L’encodage explicite est significativement atteint dans la schizophrénie (Aleman et al., 1999). Brébion, Amador, Smith et Gorman (1997) et Brébion et al. (2000) ont montré, dans une situation de reconnaissance verbale, que les patients schizophrènes ont des difficultés à réaliser un encodage profond des propriétés sémantiques des mots et de leur organisation en catégories (Gold, Randolph, Carpenter, Goldberg, & Weinberger, 1992 ; Gold et al., 2000). Mais Clare et al. (1993) ont montré, qu’après un jugement profond, de nature hédonique (plaisant/non-plaisant), portant sur des mots ou des visages, les patients schizophrènes présentaient des performances inférieures à celles des participants contrôles, mais aucune interaction n’a été montrée, dans une situation de reconnaissance à choix forcé – aucune différence n’étant apparue entre les deux types de matériel. Ragland et al. (2003) ont montré qu’un encodage profond d’un matériel verbal, était bénéfique aussi bien pour les patients schizophrènes que pour les sujets contrôles. Très récemment, Paul, Elvevag, Bokat, Weinberger et Goldberg (2005) ont mis en évidence des résultats similaires.

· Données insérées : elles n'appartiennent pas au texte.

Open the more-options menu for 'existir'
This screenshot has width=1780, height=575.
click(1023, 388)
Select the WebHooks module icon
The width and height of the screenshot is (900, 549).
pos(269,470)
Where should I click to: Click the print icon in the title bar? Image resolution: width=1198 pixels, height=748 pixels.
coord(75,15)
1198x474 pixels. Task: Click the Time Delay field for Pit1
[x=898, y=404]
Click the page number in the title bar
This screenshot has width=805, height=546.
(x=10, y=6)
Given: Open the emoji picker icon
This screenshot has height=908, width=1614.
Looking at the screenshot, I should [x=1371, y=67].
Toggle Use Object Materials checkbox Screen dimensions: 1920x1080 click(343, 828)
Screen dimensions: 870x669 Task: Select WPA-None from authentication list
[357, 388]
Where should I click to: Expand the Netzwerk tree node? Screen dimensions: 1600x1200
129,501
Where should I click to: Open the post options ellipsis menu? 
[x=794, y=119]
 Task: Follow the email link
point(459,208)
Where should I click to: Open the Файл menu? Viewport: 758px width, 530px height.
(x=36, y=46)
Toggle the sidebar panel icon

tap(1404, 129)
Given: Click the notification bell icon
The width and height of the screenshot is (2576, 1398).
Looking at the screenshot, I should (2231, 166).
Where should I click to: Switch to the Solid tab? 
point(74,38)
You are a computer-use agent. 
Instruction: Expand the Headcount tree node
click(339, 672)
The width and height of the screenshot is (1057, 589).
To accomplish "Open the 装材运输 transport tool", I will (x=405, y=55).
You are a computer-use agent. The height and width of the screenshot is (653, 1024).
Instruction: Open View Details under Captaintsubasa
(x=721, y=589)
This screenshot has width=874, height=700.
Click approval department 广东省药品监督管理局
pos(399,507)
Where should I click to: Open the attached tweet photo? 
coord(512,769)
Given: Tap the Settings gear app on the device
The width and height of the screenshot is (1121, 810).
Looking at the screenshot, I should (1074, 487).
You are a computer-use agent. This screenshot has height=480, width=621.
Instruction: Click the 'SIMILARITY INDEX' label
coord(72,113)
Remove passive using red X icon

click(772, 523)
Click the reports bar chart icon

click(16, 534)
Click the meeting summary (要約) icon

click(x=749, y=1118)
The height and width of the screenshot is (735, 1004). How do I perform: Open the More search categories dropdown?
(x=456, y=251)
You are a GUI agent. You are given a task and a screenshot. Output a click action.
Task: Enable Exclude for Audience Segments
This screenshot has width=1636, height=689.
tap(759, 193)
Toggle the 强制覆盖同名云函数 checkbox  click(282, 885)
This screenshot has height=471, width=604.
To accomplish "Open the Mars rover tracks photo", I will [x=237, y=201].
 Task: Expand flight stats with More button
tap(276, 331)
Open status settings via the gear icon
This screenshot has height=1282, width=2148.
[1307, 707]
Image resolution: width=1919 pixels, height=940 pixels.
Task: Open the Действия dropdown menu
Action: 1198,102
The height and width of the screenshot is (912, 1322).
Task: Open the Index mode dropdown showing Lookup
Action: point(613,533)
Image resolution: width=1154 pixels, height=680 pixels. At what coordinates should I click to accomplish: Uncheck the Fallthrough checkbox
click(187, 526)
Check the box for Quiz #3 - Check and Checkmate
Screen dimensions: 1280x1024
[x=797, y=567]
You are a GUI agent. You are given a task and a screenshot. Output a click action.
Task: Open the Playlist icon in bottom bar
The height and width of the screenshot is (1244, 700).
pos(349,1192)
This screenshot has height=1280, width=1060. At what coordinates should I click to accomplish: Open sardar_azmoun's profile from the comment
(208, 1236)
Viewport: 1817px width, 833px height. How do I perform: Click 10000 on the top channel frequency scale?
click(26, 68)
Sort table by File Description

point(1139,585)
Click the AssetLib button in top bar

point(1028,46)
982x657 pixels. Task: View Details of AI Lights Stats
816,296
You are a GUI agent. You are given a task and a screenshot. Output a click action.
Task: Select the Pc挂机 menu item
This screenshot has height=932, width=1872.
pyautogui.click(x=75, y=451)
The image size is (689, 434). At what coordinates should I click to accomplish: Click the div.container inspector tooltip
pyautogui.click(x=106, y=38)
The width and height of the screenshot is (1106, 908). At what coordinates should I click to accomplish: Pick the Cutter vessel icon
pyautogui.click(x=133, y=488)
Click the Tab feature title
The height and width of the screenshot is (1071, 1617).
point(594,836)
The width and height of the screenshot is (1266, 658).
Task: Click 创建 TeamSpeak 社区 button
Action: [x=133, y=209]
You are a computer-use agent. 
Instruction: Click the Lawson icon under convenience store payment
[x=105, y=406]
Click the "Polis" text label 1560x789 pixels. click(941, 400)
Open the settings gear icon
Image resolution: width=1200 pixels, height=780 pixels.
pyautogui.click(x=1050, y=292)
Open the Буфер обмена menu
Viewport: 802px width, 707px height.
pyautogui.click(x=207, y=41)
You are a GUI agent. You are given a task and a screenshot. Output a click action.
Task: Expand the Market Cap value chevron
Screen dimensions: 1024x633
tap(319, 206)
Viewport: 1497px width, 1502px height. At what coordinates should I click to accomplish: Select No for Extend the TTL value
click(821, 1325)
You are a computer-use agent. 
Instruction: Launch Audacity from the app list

Les patients schizophrènes montrent de meilleurs résultats dans un test de reconnaissance de mots après un encodage sémantique des mots (« Est-ce vivant ? ») plutôt qu’après un encodage perceptif («  Y-a-t-il la lettre A ? »). Toutefois Heckers et al. (1998, 1999) observent un effet d’interaction entre le facteur groupe et le facteur profondeur d’encodage. Les patients schizophrènes, comme les participants contrôles, présentent de meilleurs résultats en complétion de trigrammes lorsque l’encodage des mots a été profond (compter le nombre de sens que peuvent avoir chaque mot) plutôt que superficiel (compter le nombre de lignes perpendiculaires dans les lettres de chaque mot). Ils ont des performances significativement inférieures aux contrôles après un encodage profond, mais leurs performances sont significativement supérieures à celles des contrôles après un encodage superficiel.

Les différences obtenues entre les expériences pourraient venir du fait que, dans un cas, les auteurs infèrent les effets de la profondeur d’encodage uniquement au moment de la récupération (Brébion, Amador, Smith et Gorman, 1998 ; Brébion et al., 2000), c’est-à-dire en les mesurant via la capacité à former des catégories sémantiques lors du rappel, alors que dans l’autre cas, la profondeur d’encodage est manipulée lors de la phase d’étude elle-même (Heckers et al., 1998, 1999 ; Ragland et al., 2003 ; Paul et al., 2005), c’est-à-dire que le matériel subit un traitement plus ou moins profond lors de l’encodage.